Mathematical modelling is an integral part of both systems and synthetic biology, because it can more accurately deal with the complexity of biological data. However, to be truly useful, the predictions of the model must be in the form of core predictions, i.e. they must come with a correct uncertainty. In the last few years, there have been important progress in this field, especially concerning the important situations of unidentifiable parameters and single-cell data. This presentation will give an overview of some of these developments.
In the case of unidentifiable parameters, it has become clear that traditional approaches based on sensitivity analyses, the Hessian of the cost function, and sampling-based Monte Carlo approaches all give inaccurate results. In such situations, one may instead use rediscovered and recently improved alternatives based on the conditional profile of the likelihood function. Importantly, these methods can now not only be used for assessing the uncertainty of parameter values, but for the uncertainty of arbitrary model predictions.

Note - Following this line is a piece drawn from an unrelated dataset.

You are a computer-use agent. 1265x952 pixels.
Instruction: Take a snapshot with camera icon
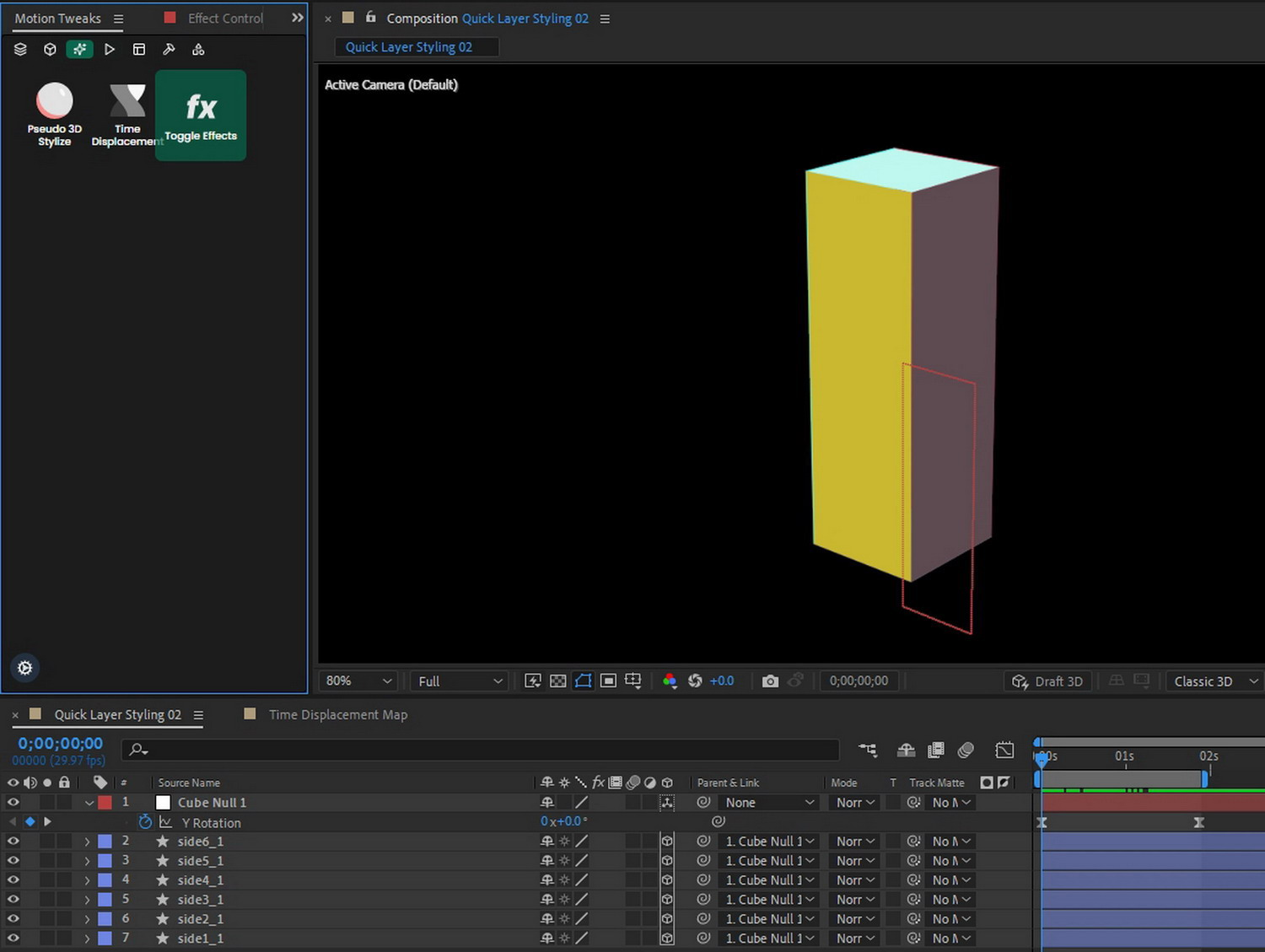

For the case of single-cell data, problems with unidentifiability are often more severe: it is often not possible to generate enough data from a single cell, and averages over many cells provide inaccurate results. In such cases, it is instead better to use methods from nonlinear mixed-effects modelling (NLME), which borrows information across the entire cell-population. Using simulated data where the truth is known, and real data from individual yeast cells, I will illustrate when, why, and how NLME is advantageous.
All in all, these new and improved concepts and methods provide important tools for a sound and correct model-based analysis of single-cell data.